═══ THE INPUT ═══
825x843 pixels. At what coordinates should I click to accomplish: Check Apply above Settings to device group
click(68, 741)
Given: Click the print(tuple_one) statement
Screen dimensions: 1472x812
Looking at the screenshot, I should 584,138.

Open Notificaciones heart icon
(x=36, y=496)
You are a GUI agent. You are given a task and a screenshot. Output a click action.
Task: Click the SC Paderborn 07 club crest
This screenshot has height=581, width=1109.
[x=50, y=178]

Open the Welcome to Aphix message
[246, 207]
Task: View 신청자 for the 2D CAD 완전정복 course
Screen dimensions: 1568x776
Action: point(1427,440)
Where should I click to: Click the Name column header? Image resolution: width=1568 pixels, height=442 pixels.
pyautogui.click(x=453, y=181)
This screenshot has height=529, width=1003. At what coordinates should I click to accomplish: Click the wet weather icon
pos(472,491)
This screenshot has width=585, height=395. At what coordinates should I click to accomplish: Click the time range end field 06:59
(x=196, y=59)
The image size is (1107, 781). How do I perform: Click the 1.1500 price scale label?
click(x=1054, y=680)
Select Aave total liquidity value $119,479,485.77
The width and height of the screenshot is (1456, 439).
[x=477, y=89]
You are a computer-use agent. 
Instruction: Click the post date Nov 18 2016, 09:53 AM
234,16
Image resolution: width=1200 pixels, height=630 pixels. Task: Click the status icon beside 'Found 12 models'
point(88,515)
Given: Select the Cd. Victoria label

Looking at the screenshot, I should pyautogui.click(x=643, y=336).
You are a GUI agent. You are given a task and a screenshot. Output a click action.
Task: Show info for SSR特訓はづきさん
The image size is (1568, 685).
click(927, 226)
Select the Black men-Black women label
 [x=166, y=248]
═══
**WORK REQUEST**
Above this instruction are the records; retype exactly the lines from the one containing "Open Notificaciones heart icon" up to and including the one containing "Task: View 신청자 for the 2D CAD 완전정복 course".

**REPLY**
Open Notificaciones heart icon
(x=36, y=496)
You are a GUI agent. You are given a task and a screenshot. Output a click action.
Task: Click the SC Paderborn 07 club crest
This screenshot has height=581, width=1109.
[x=50, y=178]

Open the Welcome to Aphix message
[246, 207]
Task: View 신청자 for the 2D CAD 완전정복 course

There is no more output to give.